Das Bundesministerium für Ernährung und Landwirtschaft (BMEL) unterstützt das Vorhaben über die Innovationsförderung der Bundesanstalt für Landwirtschaft und Ernährung (BLE) mit insgesamt knapp 1,4 Millionen Euro. Zwei der fünf Teilprojekte sind an der Universität Hohenheim angesiedelt. Das Bildungs- und Wissenszentrum Boxberg (Landesanstalt für Schweinezucht - LSZ) führt den Forschungsverbund an, dem außerdem das Friedrich Loeffler-Institut, der Deutsche Tierschutzbund sowie die VION GmbH angehören.

Ziel des Gesamtprojektes Label-Fit ist es, die Haltungsbedingungen von Schweinen weiter zu verbessern. Die Ergebnisse sollen den Tierhaltungsbetrieben in Baden-Württemberg Möglichkeiten aufzeigen, den Tierschutzstandard zu erhöhen und damit die gesellschaftliche Akzeptanz der Schweinehaltung zu verbessern.

Am Fachgebiet Verfahrenstechnik der Tierhaltungssysteme in Hohenheim untersucht Svenja Opderbeck die Ausgestaltung von Komfortliegeflächen durch unterschiedliche Buchtengestaltung, -geometrie und Luftführung bzw. Klimazonengestaltung in Aufzucht und Mast. Bastian Kolb erarbeitet im zweiten Teilprojekt im Modell und im Praxismaßstab verfahrenstechnische Lösungsoptionen für mehr Funktionssicherheit in der Flüssigentmistung bei Einsatz großer Mengen organischer Materialien.

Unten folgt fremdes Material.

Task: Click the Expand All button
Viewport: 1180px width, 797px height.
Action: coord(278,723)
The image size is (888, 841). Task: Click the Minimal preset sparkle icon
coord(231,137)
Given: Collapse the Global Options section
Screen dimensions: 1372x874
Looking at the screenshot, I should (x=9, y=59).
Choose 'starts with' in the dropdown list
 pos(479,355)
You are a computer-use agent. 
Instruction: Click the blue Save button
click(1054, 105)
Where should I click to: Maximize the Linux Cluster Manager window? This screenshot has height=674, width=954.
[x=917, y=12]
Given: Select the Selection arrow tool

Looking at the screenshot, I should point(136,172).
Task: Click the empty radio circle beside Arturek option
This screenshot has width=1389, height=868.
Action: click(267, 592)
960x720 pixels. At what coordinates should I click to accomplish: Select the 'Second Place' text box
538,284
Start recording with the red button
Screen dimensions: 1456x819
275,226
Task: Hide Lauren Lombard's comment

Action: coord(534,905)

Die Eckdaten des Projekts lauten:

    • Vollständiger Projekttitel: Schweinehaltung fit für das Tierschutz-Label – LABEL-FIT
    • Fördersumme/Geldgeber: 420.876 Euro (BMEL/BLE)
    • Projektdauer: 15.1.2017 - 14.1.2020


    Hintergrund Schwergewichte der Forschung


    Als „Schwergewichte der Forschung“ gelten herausragende Forschungsprojekte mit einem finanziellen Volumen von mindestens 250.000 Euro bei den Experimental- bzw. 125.000 Euro bei den Sozial- und Gesellschaftswissenschaften. Die Pressestelle begleitet solche Projekte mit einer internen Meldung und einer Pressemitteilung.